Why These Statements Matter
This update shifts the story from inference to confirmation.
What was previously deduced from vendor behavior is now being stated directly: large, established peptide suppliers are intentionally exiting GLP-related product categories due to compliance and regulatory pressure.
- Both vendors explicitly cite evolving compliance expectations.
- Both actions target injectable, pharma-adjacent peptides.
- Neither attributes the decision to quality, supply, or demand issues.
- Both emphasize long-term business sustainability.
This strongly suggests that risk tolerance across the industry has shifted, particularly for products that closely resemble approved or near-approved pharmaceutical drugs.
Context From the Earlier Peptide Sciences Report
In our earlier reporting, we noted that vendor behavior is often the most reliable signal in loosely regulated markets. Large suppliers do not voluntarily walk away from their most profitable products without a compelling reason.

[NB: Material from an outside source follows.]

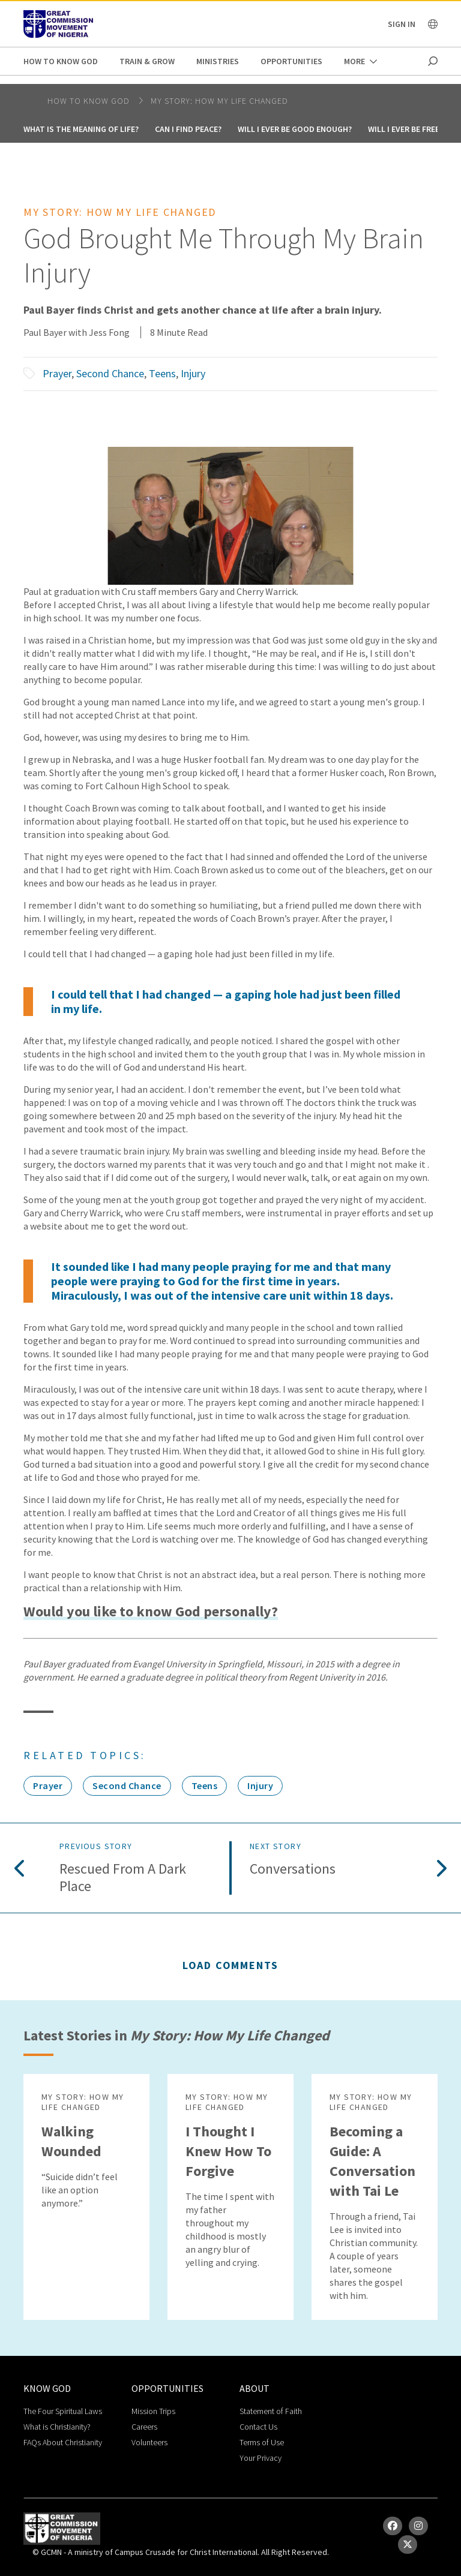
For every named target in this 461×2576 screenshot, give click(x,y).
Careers (144, 2426)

The subsequent statements from Peptide Sciences and Modern Aminos reinforce that conclusion. This is not a rumor cycle or isolated decision. It is a coordinated retreat from categories that now carry elevated legal or regulatory exposure.
The Bottom Line
GLP-related research peptides are being actively removed from mainstream vendor catalogs, not quietly, not accidentally, and not due to material issues.
Peptide Sciences and Modern Aminos have now confirmed what the market has been signaling for months: the window for openly selling injectable, pharma-adjacent peptides through public storefronts is narrowing.
Whether this evolves into formal enforcement actions or remains a slow compliance squeeze, the research peptide landscape has already changed. The most important evidence is not speculation, but the decisions vendors are making in real time.